Using combinations of certain antimicrobial compounds can favour the growth of non-resistant strains of bacteria at the expense of resistant ones. The surprising finding may provide a general strategy to help eradicate strains of bacteria that are resistant to antibiotic therapy.

Adding a second agent has long been known to alter the response to an antibiotic in bacteria that have developed resistance to that particular drug. Some synergistic combinations can reduce the amount of drug needed to inhibit the growth of resistant strains, while other combinations have a suppressing effect, requiring a bigger combined dose than when each drug is used individually.

Roy Kishony and colleagues at Harvard University’s department of systems biology have now found that this suppressing effect can be exploited in a novel way.

They grew E. coli bacteria with a mutation that makes them resistant to tetracycline antibiotics. The growth medium for those bacteria contained doxycycline, a member of the tetracycline family - its presence would normally favour the growth of the resistant strain when in competition with ’wild type’ bacteria that have retained their sensitivity to the drug. That effect was boosted when they added erythromycin, a macrolide antibiotic which has synergistic effects, to the culture.

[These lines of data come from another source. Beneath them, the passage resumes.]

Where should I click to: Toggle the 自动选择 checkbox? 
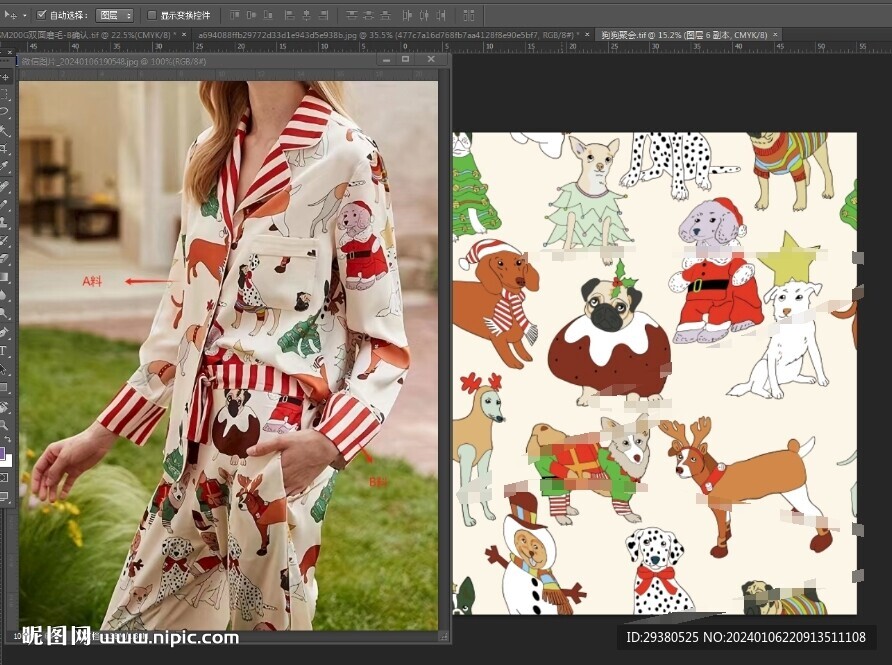pos(41,15)
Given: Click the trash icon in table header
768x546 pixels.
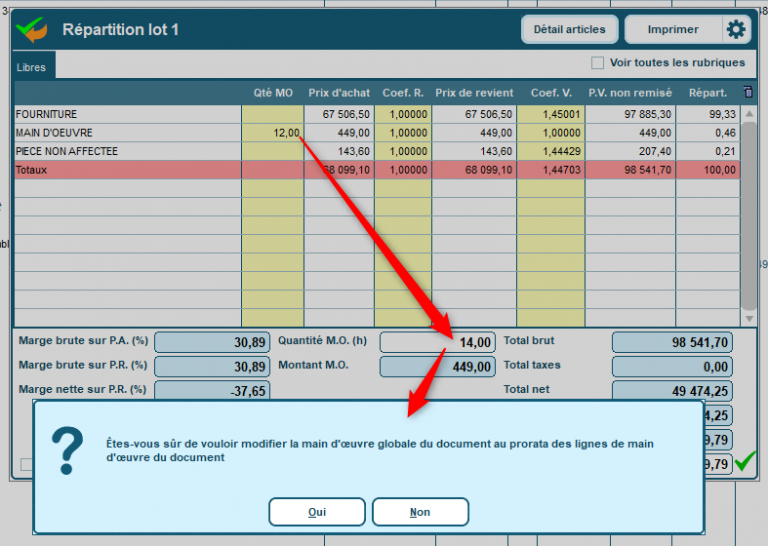Looking at the screenshot, I should click(x=748, y=92).
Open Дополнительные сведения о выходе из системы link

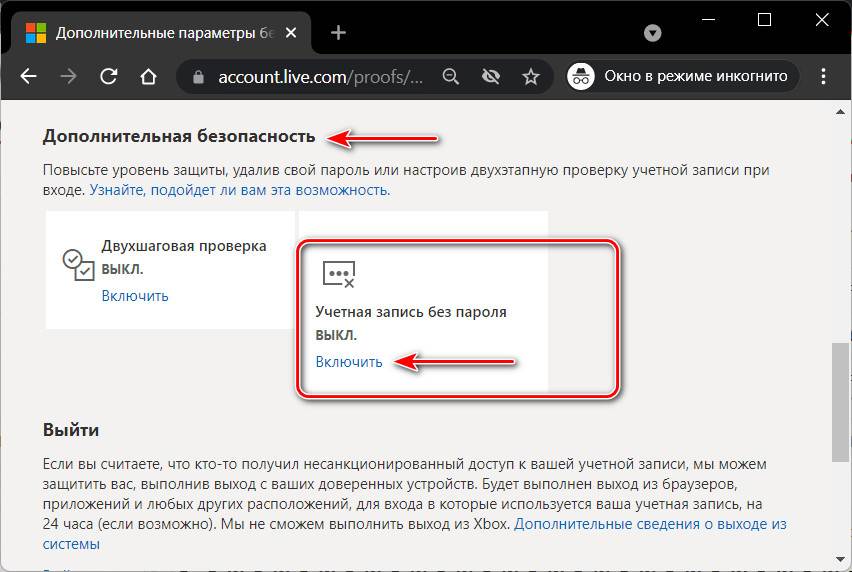(650, 523)
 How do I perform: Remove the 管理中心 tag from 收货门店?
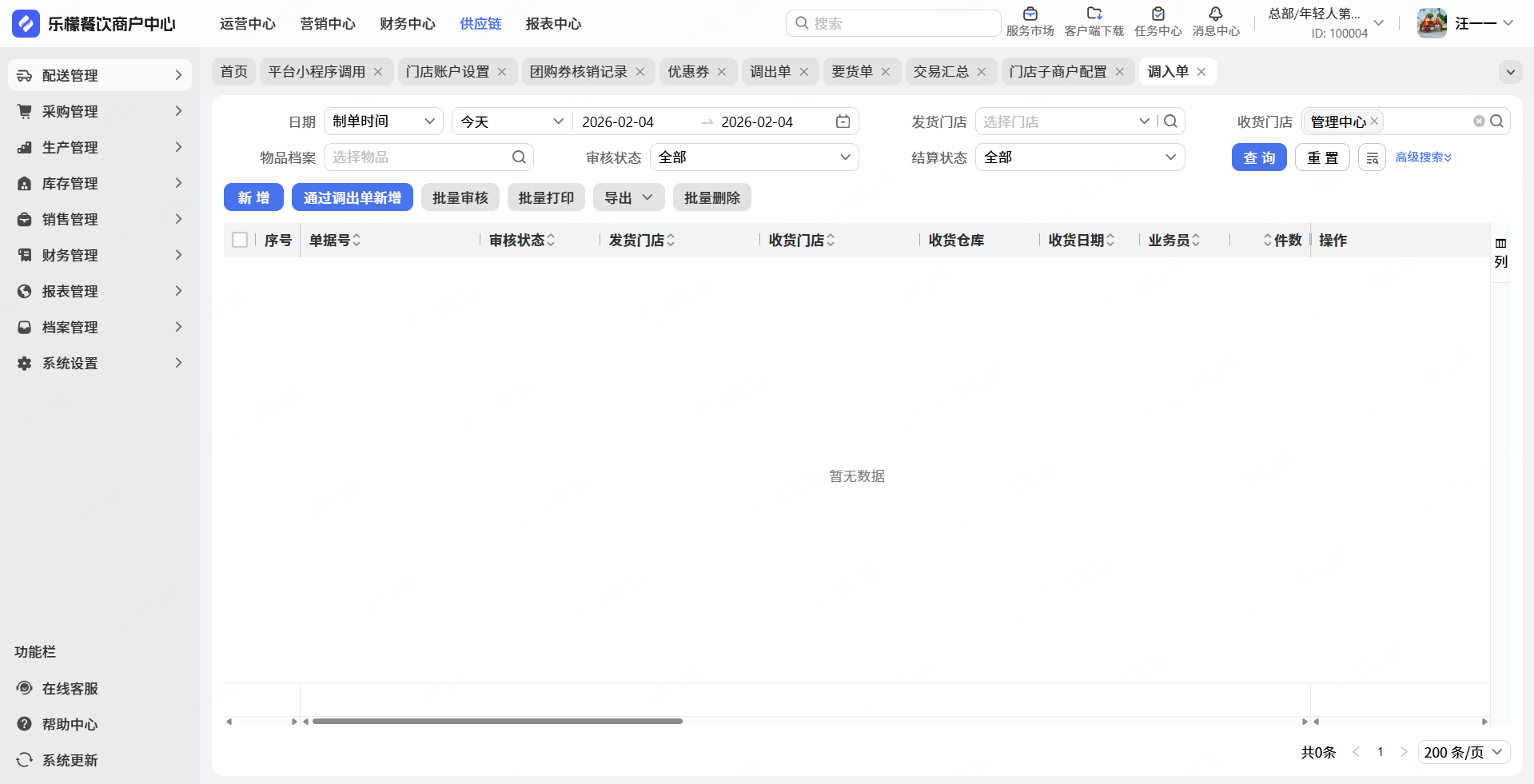coord(1374,121)
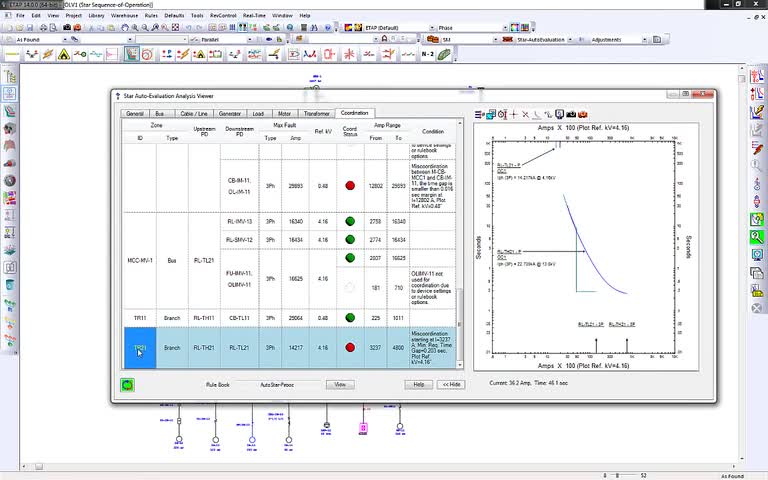Activate the Star protection coordination mode icon
This screenshot has width=768, height=480.
pos(131,54)
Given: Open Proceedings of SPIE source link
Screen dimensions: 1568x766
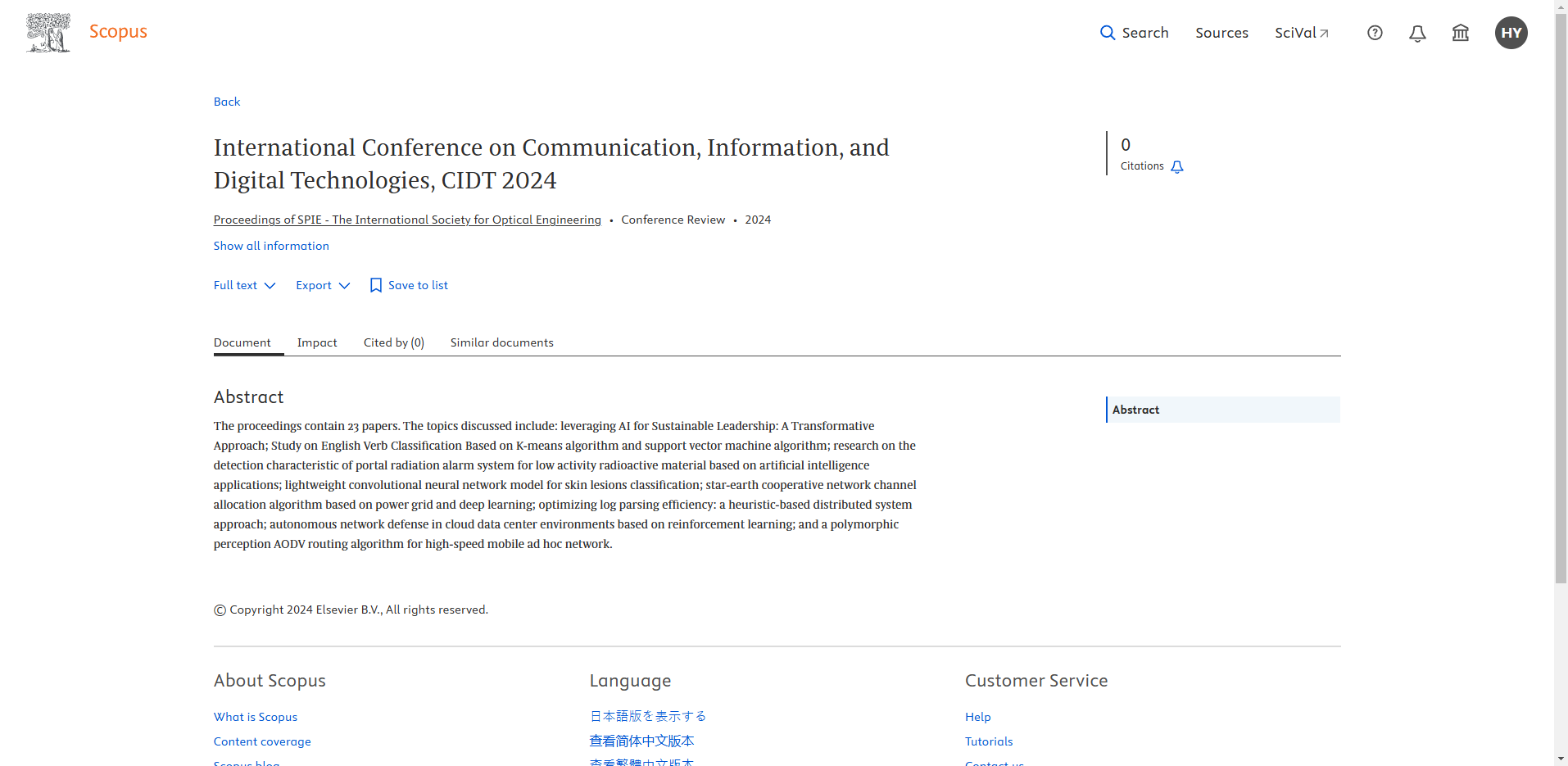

But when the suppressive quinolone antibiotic, ciprofloxacin, was used instead, the two antibiotics actually selected against the resistance mutation, allowing the drug-sensitive strains of bacteria to take over.

antibiotic-250

Source: © R. Chait

Suppressive combinations of antibiotics cause drug-resistant bacteria (red) to lose in competition with their non-resistant cousins (green)

Kishony’s group hasn’t identified the specific molecular mechanism for the interaction between ciprofloxacin and doxycycline. They add that the effect only seems to work one way - while doxycycline-resistant bacteria can be beaten with this combination, ciprofloxacin-resistant strains cannot.

Nevertheless, the team are optimistic about the potential value of these results in developing new methods for tackling resistant bacteria with antimicrobial combinations.

Antibiotic resistance has often been blamed on the routine use of antibiotics in farming to tackle low-level disease. ’But if these observations can be shown to be correct, it will result in the continued effective use of antimicrobials in man and animals,’ said Tony Andrews, a farm vet and head of Responsible Use of Medicines in Agriculture, a coalition of farming organisations that promotes healthy livestock farming. ’This may not be a new antimicrobial dawn but [this strategy] could well assist in delaying the sunset,’ he told Chemistry World.

However, he warned that drug licensing authorities may be sceptical about the use of antimicrobial combinations because of their unpredictable effects.